[Stored data]
- Opening Delimiter -

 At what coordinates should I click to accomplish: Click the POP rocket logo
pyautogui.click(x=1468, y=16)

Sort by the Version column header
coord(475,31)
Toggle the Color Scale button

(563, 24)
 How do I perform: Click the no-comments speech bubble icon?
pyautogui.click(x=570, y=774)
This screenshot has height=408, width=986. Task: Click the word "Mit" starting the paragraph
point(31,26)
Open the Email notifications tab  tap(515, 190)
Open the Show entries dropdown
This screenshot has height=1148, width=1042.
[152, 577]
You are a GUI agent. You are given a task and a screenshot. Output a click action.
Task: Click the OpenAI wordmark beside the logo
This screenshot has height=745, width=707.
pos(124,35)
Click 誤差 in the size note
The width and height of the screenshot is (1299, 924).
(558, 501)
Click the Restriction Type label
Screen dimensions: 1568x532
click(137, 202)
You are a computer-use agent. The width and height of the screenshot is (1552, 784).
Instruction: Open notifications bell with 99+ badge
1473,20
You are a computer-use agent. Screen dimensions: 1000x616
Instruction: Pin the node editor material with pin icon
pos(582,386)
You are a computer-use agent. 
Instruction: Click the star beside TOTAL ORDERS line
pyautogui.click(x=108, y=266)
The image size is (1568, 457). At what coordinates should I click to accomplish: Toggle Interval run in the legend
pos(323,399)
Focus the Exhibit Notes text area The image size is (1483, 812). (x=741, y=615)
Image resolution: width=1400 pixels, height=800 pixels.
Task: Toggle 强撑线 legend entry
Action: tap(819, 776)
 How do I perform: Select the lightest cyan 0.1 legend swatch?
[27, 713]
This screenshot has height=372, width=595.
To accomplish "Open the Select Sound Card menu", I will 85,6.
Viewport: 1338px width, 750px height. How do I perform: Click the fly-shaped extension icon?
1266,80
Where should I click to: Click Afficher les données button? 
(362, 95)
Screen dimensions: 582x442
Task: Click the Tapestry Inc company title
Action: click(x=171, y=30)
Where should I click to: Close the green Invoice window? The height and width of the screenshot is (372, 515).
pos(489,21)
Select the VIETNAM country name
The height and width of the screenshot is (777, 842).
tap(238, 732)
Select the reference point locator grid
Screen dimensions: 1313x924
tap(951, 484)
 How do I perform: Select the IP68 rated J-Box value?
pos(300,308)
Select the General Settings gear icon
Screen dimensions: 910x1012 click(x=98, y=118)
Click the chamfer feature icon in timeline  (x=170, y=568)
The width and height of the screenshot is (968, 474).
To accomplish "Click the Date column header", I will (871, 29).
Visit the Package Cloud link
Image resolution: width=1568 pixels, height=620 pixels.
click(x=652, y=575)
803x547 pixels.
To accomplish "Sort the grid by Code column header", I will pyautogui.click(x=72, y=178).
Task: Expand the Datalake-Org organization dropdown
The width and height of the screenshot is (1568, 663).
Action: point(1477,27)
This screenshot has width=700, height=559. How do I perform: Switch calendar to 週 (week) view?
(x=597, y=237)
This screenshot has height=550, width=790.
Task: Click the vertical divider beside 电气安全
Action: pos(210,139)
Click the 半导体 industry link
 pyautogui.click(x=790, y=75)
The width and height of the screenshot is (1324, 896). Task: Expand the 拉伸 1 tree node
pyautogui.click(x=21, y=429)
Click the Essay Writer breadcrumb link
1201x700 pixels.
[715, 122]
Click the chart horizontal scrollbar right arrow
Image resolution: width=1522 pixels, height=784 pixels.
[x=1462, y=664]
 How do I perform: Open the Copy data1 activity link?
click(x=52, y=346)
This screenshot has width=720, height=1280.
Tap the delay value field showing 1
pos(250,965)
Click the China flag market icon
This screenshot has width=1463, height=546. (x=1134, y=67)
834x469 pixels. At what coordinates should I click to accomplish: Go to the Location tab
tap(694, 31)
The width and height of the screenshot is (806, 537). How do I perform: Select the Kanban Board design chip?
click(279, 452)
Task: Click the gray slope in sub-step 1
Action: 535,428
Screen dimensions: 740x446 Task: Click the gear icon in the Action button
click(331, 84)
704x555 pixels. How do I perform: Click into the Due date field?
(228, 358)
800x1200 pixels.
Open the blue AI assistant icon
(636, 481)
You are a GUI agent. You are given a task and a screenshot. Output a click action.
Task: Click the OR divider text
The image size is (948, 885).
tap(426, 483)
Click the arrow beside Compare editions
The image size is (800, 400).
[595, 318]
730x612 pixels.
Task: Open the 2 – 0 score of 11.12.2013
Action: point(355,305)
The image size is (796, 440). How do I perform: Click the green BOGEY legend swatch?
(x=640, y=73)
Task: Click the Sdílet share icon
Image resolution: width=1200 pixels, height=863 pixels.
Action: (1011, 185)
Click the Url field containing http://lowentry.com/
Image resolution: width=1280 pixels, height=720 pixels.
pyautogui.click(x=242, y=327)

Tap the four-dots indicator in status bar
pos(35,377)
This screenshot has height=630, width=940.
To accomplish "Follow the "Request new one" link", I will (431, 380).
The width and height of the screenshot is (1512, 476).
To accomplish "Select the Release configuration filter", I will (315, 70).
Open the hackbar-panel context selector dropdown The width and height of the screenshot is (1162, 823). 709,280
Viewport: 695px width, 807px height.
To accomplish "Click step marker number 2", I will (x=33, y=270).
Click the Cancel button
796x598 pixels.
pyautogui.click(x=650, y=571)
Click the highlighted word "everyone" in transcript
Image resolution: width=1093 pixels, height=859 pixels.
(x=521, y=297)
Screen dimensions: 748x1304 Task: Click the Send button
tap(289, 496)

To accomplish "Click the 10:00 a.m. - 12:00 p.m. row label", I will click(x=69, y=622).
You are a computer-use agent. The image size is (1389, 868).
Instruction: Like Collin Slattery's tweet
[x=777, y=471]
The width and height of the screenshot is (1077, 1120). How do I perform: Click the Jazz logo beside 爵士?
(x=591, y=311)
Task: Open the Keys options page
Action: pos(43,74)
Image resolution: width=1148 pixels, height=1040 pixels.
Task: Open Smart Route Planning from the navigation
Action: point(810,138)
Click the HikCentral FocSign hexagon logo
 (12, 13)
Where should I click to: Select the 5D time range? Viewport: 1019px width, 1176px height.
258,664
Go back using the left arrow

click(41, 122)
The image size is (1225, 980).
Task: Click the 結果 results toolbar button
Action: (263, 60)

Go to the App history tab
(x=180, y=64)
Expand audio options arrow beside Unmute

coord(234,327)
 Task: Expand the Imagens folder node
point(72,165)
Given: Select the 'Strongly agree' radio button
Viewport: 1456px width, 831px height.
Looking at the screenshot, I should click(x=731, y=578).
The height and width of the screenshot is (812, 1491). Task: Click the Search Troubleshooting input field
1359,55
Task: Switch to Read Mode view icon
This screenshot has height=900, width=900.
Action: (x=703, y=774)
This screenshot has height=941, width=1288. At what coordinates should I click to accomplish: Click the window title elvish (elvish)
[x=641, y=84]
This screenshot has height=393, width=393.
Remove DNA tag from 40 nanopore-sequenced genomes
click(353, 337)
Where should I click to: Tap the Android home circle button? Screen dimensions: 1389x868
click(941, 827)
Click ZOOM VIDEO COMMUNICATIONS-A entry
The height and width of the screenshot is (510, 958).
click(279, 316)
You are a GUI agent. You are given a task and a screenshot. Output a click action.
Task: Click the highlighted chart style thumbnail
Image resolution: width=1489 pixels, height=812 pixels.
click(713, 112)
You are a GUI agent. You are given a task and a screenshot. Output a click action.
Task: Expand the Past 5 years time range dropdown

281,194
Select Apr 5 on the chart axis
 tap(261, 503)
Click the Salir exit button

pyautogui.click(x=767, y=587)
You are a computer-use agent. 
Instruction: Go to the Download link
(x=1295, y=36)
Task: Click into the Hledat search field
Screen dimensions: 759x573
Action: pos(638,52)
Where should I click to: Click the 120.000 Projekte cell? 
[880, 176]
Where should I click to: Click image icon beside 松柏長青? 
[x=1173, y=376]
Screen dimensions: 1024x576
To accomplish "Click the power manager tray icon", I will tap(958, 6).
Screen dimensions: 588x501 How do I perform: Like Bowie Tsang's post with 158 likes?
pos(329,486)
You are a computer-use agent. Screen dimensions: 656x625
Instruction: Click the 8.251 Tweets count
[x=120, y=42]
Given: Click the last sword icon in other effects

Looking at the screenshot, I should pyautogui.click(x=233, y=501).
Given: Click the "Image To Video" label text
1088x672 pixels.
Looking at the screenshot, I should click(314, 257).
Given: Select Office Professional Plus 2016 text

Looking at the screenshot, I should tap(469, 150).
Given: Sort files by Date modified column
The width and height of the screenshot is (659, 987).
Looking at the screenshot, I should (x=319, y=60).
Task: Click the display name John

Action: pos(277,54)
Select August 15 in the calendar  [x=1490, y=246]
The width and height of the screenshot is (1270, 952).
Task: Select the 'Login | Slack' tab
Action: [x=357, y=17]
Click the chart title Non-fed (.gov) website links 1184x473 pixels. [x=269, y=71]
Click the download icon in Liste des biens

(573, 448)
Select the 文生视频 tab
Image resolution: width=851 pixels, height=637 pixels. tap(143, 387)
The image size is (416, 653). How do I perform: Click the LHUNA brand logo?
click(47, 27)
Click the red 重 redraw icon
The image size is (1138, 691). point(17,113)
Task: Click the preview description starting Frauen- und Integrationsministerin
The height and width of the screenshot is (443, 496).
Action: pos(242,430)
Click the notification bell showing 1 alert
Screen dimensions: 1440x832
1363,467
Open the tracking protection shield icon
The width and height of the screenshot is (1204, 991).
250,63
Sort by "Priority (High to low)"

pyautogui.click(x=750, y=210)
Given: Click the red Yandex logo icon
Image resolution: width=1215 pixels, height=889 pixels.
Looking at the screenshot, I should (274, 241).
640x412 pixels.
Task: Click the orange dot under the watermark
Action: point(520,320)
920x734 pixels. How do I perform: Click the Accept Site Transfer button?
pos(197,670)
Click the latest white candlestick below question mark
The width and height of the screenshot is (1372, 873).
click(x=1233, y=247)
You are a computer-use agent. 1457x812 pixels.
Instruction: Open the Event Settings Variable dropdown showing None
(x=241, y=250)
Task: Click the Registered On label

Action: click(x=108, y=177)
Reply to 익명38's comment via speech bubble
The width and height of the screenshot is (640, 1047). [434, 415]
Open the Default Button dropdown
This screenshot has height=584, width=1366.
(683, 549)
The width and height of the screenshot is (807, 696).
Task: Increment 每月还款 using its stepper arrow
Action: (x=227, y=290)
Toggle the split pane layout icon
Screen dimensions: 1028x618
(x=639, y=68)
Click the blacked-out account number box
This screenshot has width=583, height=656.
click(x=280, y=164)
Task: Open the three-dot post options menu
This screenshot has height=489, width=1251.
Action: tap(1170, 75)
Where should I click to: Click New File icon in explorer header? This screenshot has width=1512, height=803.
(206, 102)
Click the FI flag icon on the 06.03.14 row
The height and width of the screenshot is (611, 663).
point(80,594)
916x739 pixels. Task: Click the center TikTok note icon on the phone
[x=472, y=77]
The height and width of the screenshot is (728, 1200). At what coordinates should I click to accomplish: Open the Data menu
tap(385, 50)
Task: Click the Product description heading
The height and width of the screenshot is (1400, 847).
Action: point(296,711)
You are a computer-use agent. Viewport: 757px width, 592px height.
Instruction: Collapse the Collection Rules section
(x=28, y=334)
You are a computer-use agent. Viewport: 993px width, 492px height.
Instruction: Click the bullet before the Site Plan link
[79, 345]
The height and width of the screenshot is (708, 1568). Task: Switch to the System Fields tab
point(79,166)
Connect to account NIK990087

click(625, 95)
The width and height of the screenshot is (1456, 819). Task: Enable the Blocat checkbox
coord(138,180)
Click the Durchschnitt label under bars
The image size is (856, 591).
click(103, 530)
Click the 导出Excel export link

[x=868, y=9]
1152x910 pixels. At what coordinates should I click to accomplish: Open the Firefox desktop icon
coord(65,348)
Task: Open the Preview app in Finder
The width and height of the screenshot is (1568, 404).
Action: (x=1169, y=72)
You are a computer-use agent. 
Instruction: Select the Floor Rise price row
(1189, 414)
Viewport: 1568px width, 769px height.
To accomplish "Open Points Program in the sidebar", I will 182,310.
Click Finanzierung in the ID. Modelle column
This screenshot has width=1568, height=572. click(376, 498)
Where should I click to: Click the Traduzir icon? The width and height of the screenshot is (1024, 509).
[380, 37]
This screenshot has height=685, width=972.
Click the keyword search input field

- Closing Delimiter -

| What the exercise asks |
The answer must hold only the lines from the first line of the data through the line bearing "You are a computer-use agent. The width", returned exactly.

| Completed task |
 At what coordinates should I click to accomplish: Click the POP rocket logo
pyautogui.click(x=1468, y=16)

Sort by the Version column header
coord(475,31)
Toggle the Color Scale button

(563, 24)
 How do I perform: Click the no-comments speech bubble icon?
pyautogui.click(x=570, y=774)
This screenshot has height=408, width=986. Task: Click the word "Mit" starting the paragraph
point(31,26)
Open the Email notifications tab  tap(515, 190)
Open the Show entries dropdown
This screenshot has height=1148, width=1042.
[152, 577]
You are a GUI agent. You are given a task and a screenshot. Output a click action.
Task: Click the OpenAI wordmark beside the logo
This screenshot has height=745, width=707.
pos(124,35)
Click 誤差 in the size note
The width and height of the screenshot is (1299, 924).
(558, 501)
Click the Restriction Type label
Screen dimensions: 1568x532
click(137, 202)
You are a computer-use agent. The width and height of the screenshot is (1552, 784).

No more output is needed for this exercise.